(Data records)
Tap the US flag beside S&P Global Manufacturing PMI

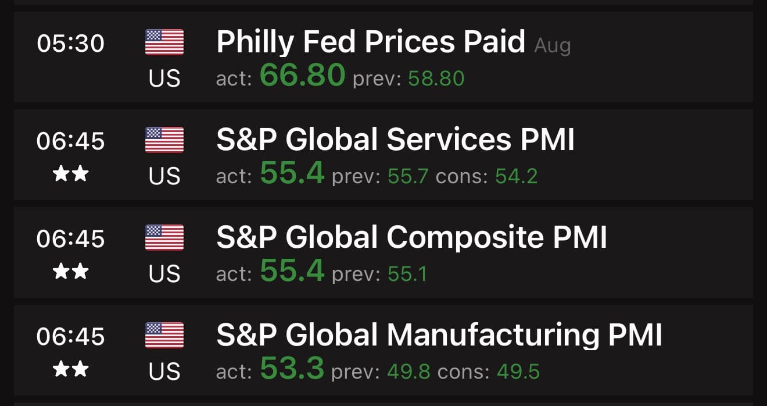point(164,336)
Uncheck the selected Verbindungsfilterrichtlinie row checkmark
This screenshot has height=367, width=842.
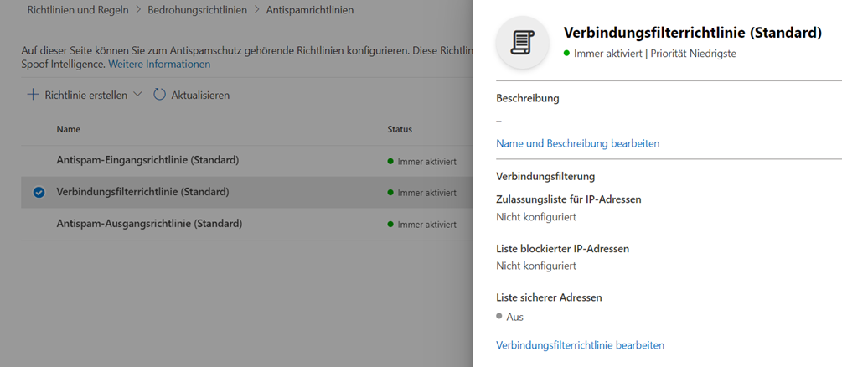39,192
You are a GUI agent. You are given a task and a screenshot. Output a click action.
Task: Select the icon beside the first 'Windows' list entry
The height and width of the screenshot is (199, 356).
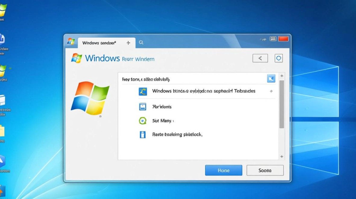click(x=143, y=91)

### TASK TO CARRY OUT
Every entry, exactly as written: transcribe it, passing over any pictures.

### RESULT
Tap the US flag beside S&P Global Manufacturing PMI

point(164,336)
Uncheck the selected Verbindungsfilterrichtlinie row checkmark
This screenshot has height=367, width=842.
39,192
You are a GUI agent. You are given a task and a screenshot. Output a click action.
Task: Select the icon beside the first 'Windows' list entry
The height and width of the screenshot is (199, 356).
click(x=143, y=91)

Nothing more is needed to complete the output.